Well we are hoping that this is the last of the lockdown posts as the strict confinement rules are being lifted on Monday. There are a number of caveats, first, no restaurants, bars or coffee shops to open, second, it is provisional and could be revoked if the figures climb back up. And, worryingly for our part of the world, travel into France is still restricted. Anyway it’s progress. But the key thing is that now it’s over, all sorts of work needs to be done.

One thing we needed done we have already achieved. This week was that the municipal waste centres – déchetteries – were opened, though access is now restricted to two vehicles at one time. One of the issues about living down here is that at this time of year everything grows at an extraordinary rate. The result of this is that you can accumulate a very great amount of garden waste in six weeks. There was a large but patient queue.

Beyond confinement, temperatures continue to rise and summer is almost upon us. This raises all sorts of issues, particularly in a new house. One is the weighty matter of the swimming pool. Those people who live in more northerly climes can assume that a swimming pool is merely a hole in the ground filled with water. The reality is that to keep a swimming pool clean, pure and well, swimmable, requires an extraordinary level of technology. So if you go into our pool house you will find an accumulation of tubes, dials and switches which would not be out of place on a submarine. We think we’ve got our pool water reasonably balanced but we still have to check pH, levels of chorine and water hardness. Anyway we hope to have a pool specialist visit this week to check it over.

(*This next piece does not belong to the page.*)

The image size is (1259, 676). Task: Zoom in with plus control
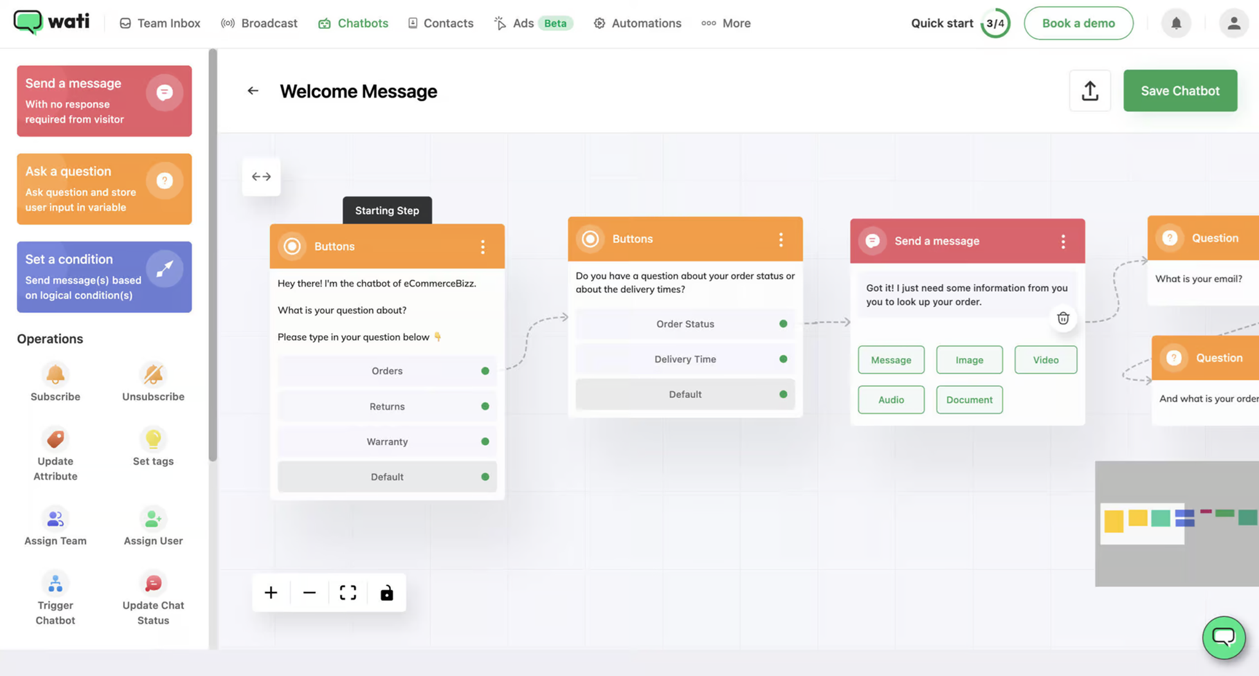pyautogui.click(x=271, y=592)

We have also inherited a pool robot, which is a small tracked cleaner which you lower into the pool. It then wanders around cleaning the floor and the walls. So far ours seems to be working well but as with so many things in this house, it came with no manual. Nothing needed here (we think) but anything that involves electricity working underwater needs to be watched carefully.

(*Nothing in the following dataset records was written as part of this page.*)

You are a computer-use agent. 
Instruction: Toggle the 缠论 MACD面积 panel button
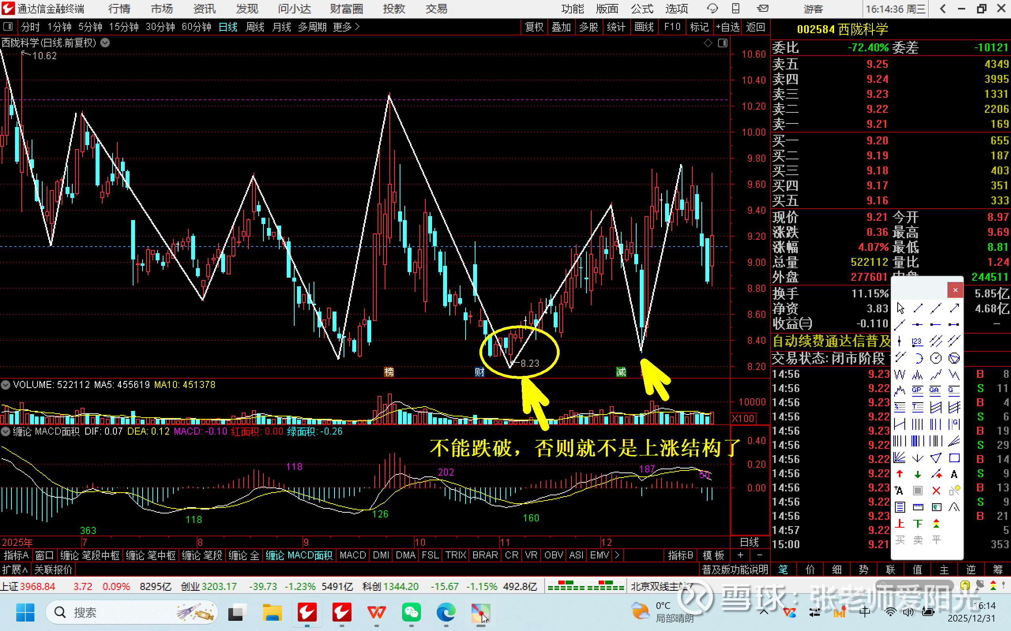pyautogui.click(x=5, y=432)
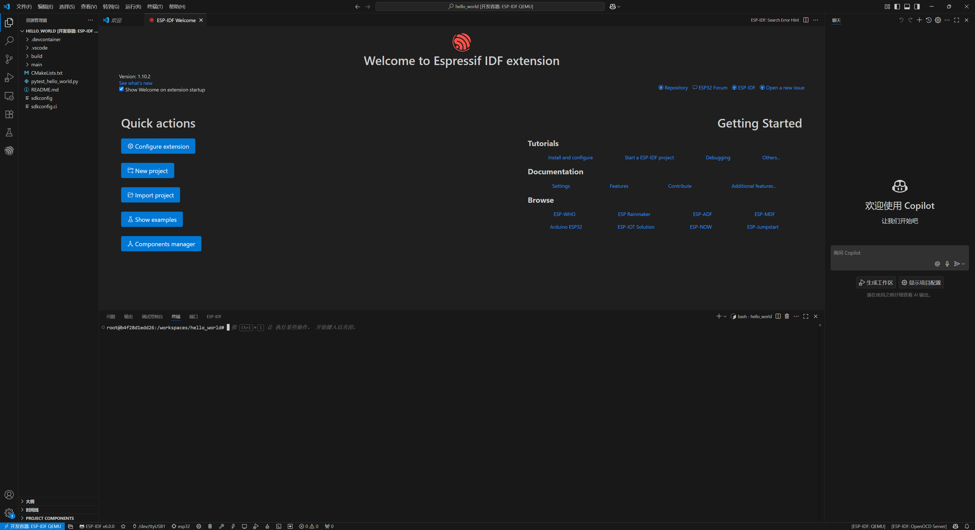Image resolution: width=975 pixels, height=530 pixels.
Task: Open the 终端(T) menu
Action: coord(155,6)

One other feature of this distinctly over-featured house is a passive solar water heating unit. The theory is straightforward: water circulates through the panels on the roof, is heated by the sun, is transported down into the hot water tank where conduction allows it to heat up the domestic water supply. Simple; at least in theory. In practice ours comes with a bewildering number of pipes, cylinders and dials and, a source of some slight concern, an LCD screen which is flashing red with a warning exclamation mark. We’ve found a firm who specialise in this complex interaction and hope to get them out next week to have a look. Another thing to be done!

Summer of course is the season of pests round here and we were intrigued to see this wasp starting to build a nest near our side door. It’s an extraordinary creation but we’re afraid to say that after a couple of days we removed it and the wasp and hope it’s not going to come back.

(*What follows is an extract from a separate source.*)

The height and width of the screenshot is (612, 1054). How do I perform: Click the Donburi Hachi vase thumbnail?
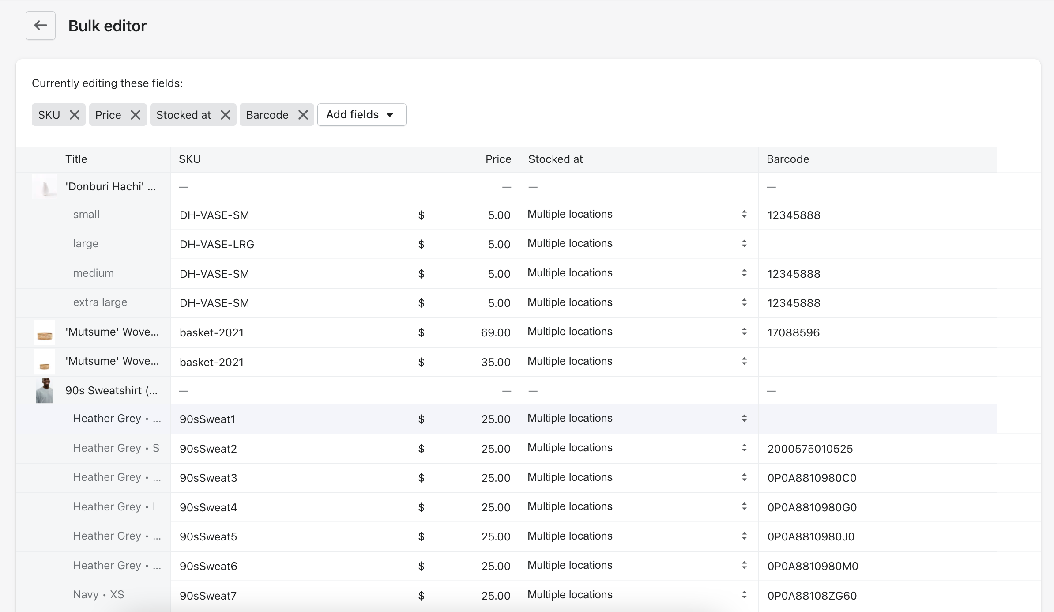[45, 187]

Finally, we have discovered that we have guests in the house. For some time there have been suspicious noises from the roof and last night something was clearly galloping along above the ceiling of the living room in a rather unnerving manner. Almost certainly these are what are called loir, the edible dormouse (Glis glis), which has an interesting lifestyle of hibernating from November to April before waking up to feed and breed over summer. Although they look charming, they have a nasty bite, can carry infectious diseases and have an unfortunate habit of chewing through electrical wiring. It seems like we need a specialist for them too.

The peace of confinement is clearly ending!